Henrique Lorenzo Mota concorda que a centralização das compras proporciona imensos ganhos e é um foco a ter numa empresa, considerando ainda que no conceito actual da Trofa Saúde, não funcionaria de outra forma. Apoia também a ideia de que as compras por vezes actuam de acordo com as necessidades da estrutura do grupo, pois na área da saúde as necessidades partem dos médicos e dos doentes.

“Da mesma maneira que as unidades não têm autonomia nos processos de compra em si, nós também não temos autonomia na escolha total do produto final, principalmente nas áreas de clínica.” – Henrique Lorenzo Mota, Procurement and Stock Manager na Trofa Saúde.

Na área da farmácia, Henrique conta que por vezes há um medicamento que, devido às suas especificidades, tem um único fornecedor, e como tal torna-se incontornável para o departamento de compras. Na sua realidade, considera que para as empresas de média e grande dimensão os ERP são o básico para a gestão das compras, e que seria impossível integrar 12 unidades hospitalares sem um sistema de integração completa que ligasse praticamente todos os departamentos, não só o das compras.

No ponto de vista de Pedro Sá, a transformação digital transcende os ERP, e embora tenham entrado há pouco tempo, já se estão a tornar ultrapassados. “Nós temos muito pouco tempo para reagir às necessidades do nosso cliente, sendo nós uma empresa que desenvolve para a indústria automóvel com muita base tecnológica, nós temos muitos artigos técnicos que tanto eu como a minha equipa de compras e logística, muitas vezes não sabemos muito do que estamos a comprar naquela altura, e todos esses conhecimentos que nós deveríamos ter na altura da compra são feitos de uma forma muito rápida”.

“O básico para nós acho que é mesmo a possibilidade de sabermos quando compramos, onde compramos e os tempos de entrega, porque tudo o resto é algo que é feito em qualquer empresa.” – Pedro Sá, Purchasing & Logistics Manager da Pinto Brasil Group

Para Pedro Sá, a tecnologia evolui muito depressa, e muitas das ferramentas que existiam há poucos anos e considerávamos imprescindíveis, já estão hoje a tornar-se coisas do passado, como os ERP ou e-mails directos. “Hoje em dia nós já nem valorizamos sequer essa ferramenta, já nos esquecemos do papel e da caneta, e tudo isso hoje, que é básico, e provavelmente tudo aquilo em que iremos falar hoje, daqui a cinco anos já estará ultrapassado”, afirma o responsável.

“As especificidades técnicas, não são responsabilidade das compras, mas relativamente ao processo de negociação, quem manda são as compras”, defende Luís Sobral, e explica que um passo muito importante na digitalização é o know-how de compras, o qual não pode ser individual, e sim empresarial. Conta quando há uns anos uma empresa perdeu todo o departamento de compras de uma só vez.
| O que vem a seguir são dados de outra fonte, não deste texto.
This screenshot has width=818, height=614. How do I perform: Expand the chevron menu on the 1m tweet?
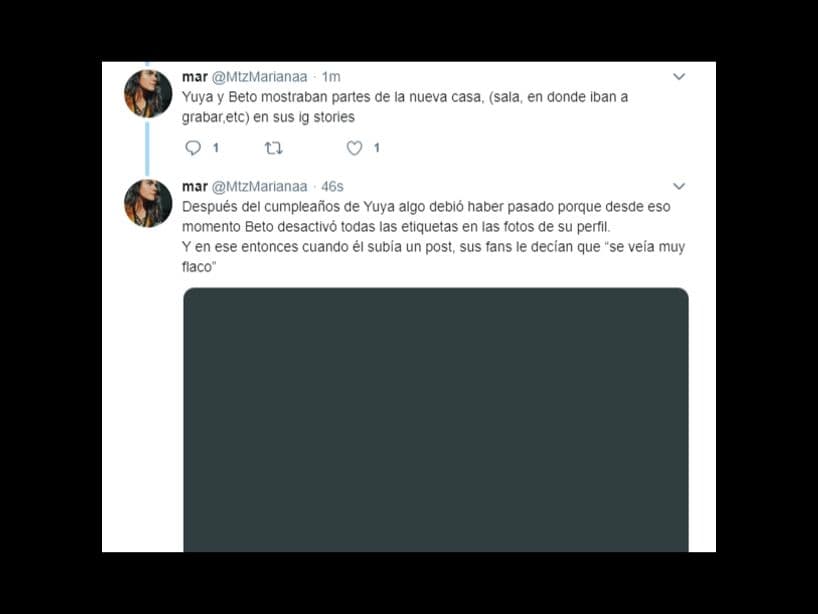click(679, 77)
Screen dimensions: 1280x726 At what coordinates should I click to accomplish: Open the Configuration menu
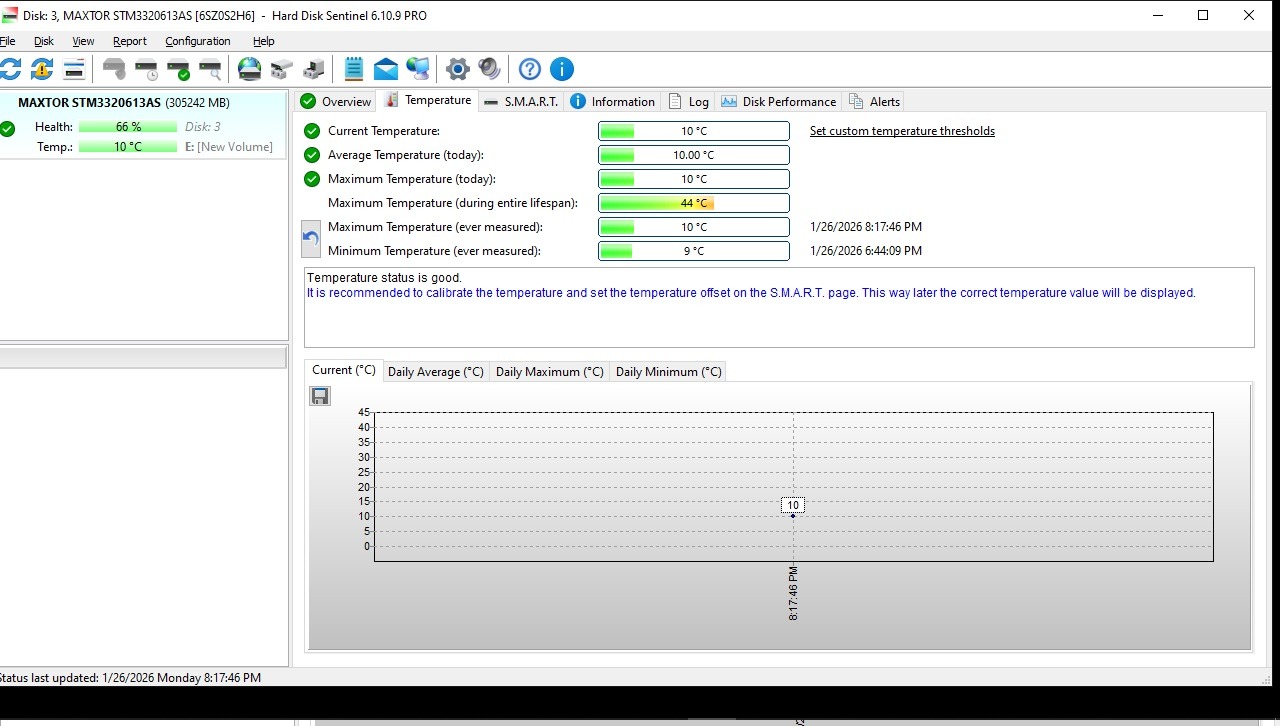pyautogui.click(x=197, y=41)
Ficaram, apenas os ficheiros que poucos sabiam descodificar, por conterem um know-how individual.

Acácio conta que uma das grandes dificuldades que sentem nas suas compras são alguns tipos de produtos metálicos, que levam tratamentos térmicos e que compram com lead times de 50 a 60 semanas, o que faz com que haja um factor de risco muito grande, por não terem muitas vezes forecasts suficientes para garantir esse tempo. “O factor de risco está sempre presente nesta questão de digitalização. Para nós um grande factor de risco é precisamente esse, os lead times enormes que temos. Quanto maior o lead time, maior é o risco.”

Quando questionados pela audiência sobre a viabilidade das compras em conjunto, o nosso painel de convidados admite que em algumas áreas poderia não ser concebível devido a grandes especificidades, mas que, no caso da saúde, exemplo utilizado por Henrique Mota, algumas pequenas e médias farmácias o fazem, porque “caso contrário podem não ter acesso às grandes distribuidoras”, enquanto que no caso das grandes, estas o devem conseguir e assim evitam partilhar informações com outras concorrentes.